Chinese people generally have an urgent need to create wealth, and have realized the importance of investment and financial management, but less than 30 percent of them are willing to take the corresponding risks, a new white paper said on Tuesday.
The white paper on the financial quotient of the Chinese people was jointly carried out by the Central University of Finance and Economics, and Weimiao, an educational institute. The survey was conducted in 31 provinces, municipalities and autonomous regions across the country, with 54,374 valid responses collected.
According to the white paper, 89.7 percent of the respondents said their biggest concern about investment and financial management was a lack of financial knowledge, with 80 percent citing an understanding of financial products, 68.3 percent financial computing ability, and 54.4 percent the dynamic mastery of financial and economic policies.

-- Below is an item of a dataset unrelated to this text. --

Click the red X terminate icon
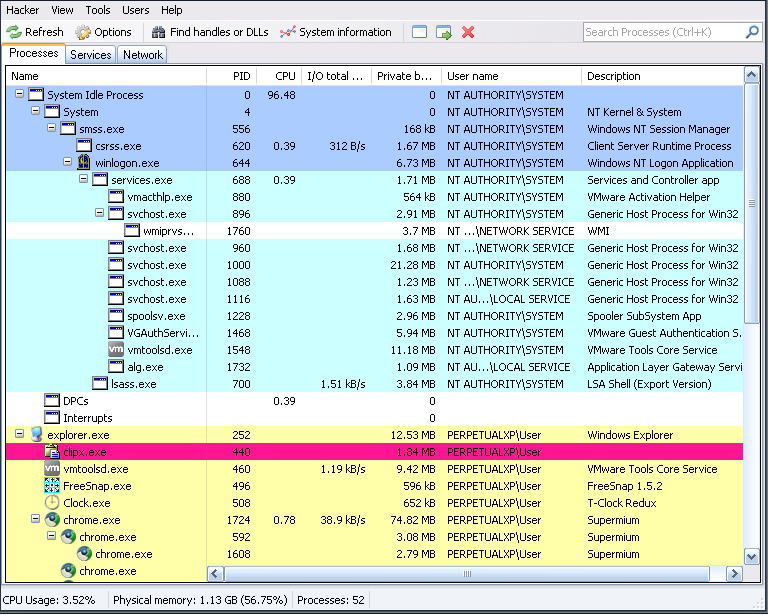Screen dimensions: 768x615 468,32
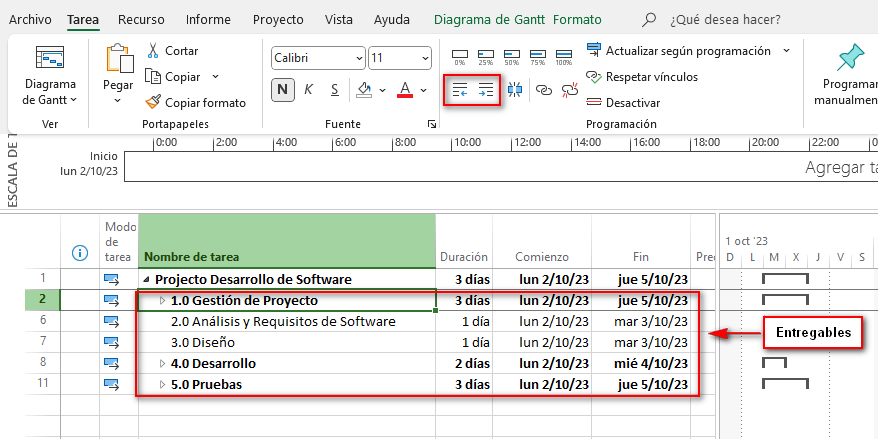The width and height of the screenshot is (878, 439).
Task: Link the selected tasks with chain icon
Action: 544,90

The COVID-19 pandemic partly triggered a shift on people's wealth perceptions, with awareness on saving, wealth management and insurance increasing, said the white paper.
The survey data showed that only 3.7 percent of respondents felt they had no impact from the COVID-19 pandemic, while over a half of respondents started to pay attention to long-term wealth planning and asset appreciation and preservation, tried to invest in financial management, and improved their risk awareness, as well as 48.3 percent began to reduce consumption and focus on saving.

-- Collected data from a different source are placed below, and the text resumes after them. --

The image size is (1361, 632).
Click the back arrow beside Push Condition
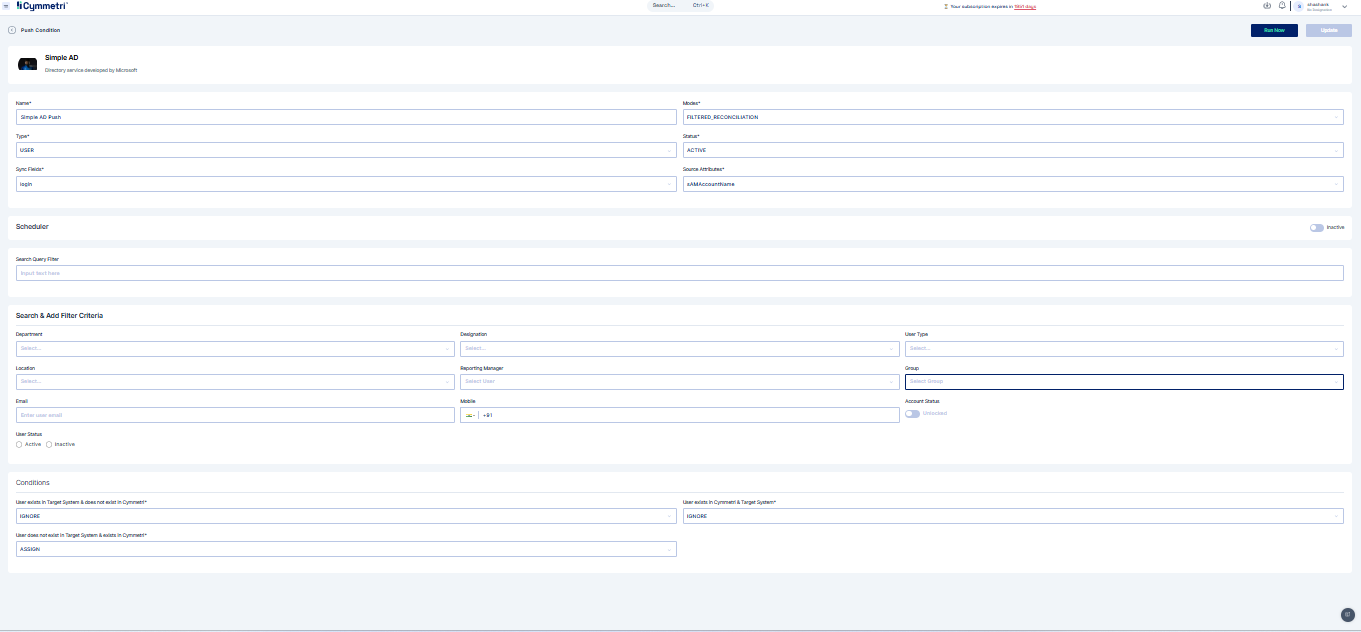pos(12,30)
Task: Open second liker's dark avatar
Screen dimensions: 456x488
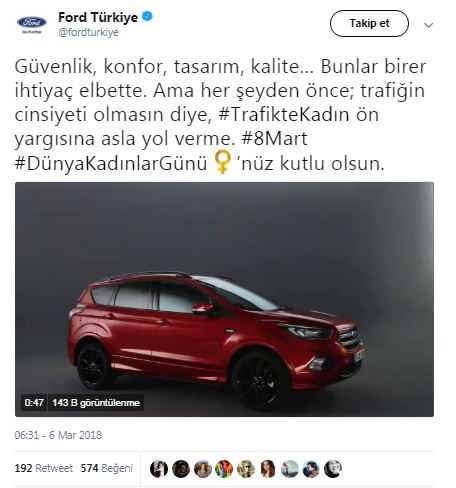Action: 181,469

Moreover, nearly 80 percent are actively engaged in asset management and financial management, with half of them having just set foot in the investment sector. However, the investment market is not friendly to new entrants, with 60.8 percent suffering financial losses in 2020.
The white paper pointed out Chinese people are still used to a financial management model of rigid payment guaranteeing capital and income, with 70 percent rejecting moves with financial risks.

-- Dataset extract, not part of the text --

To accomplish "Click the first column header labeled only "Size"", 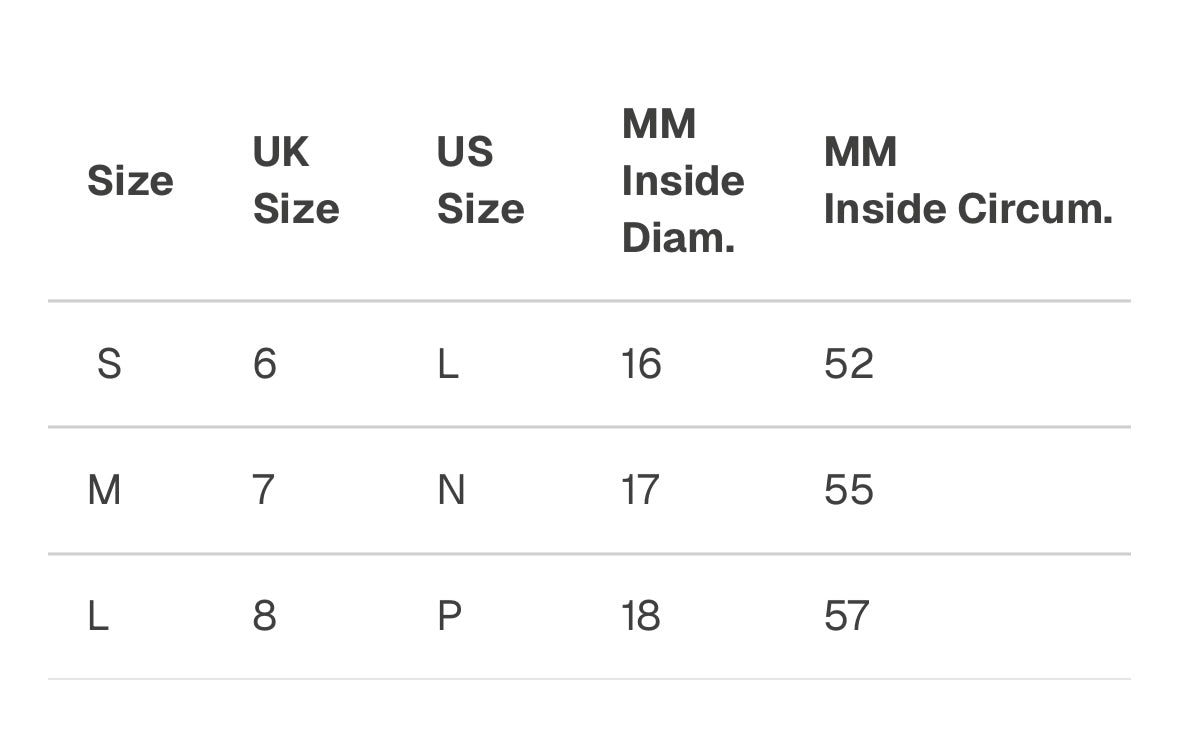I will (130, 181).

In addition, Chinese women have high financial power in their families, and their investment style is more cautious, preferring stable investment products, said the white paper.
The women are nearly 9 percentage points higher than the men in choosing wealth management products, but nearly 14 percentage points lower than the men on investing in the stock market.
In a survey of married couples on managing household expenses, 46 percent of couples managed their family expenses together, and 22 percent left the management to women.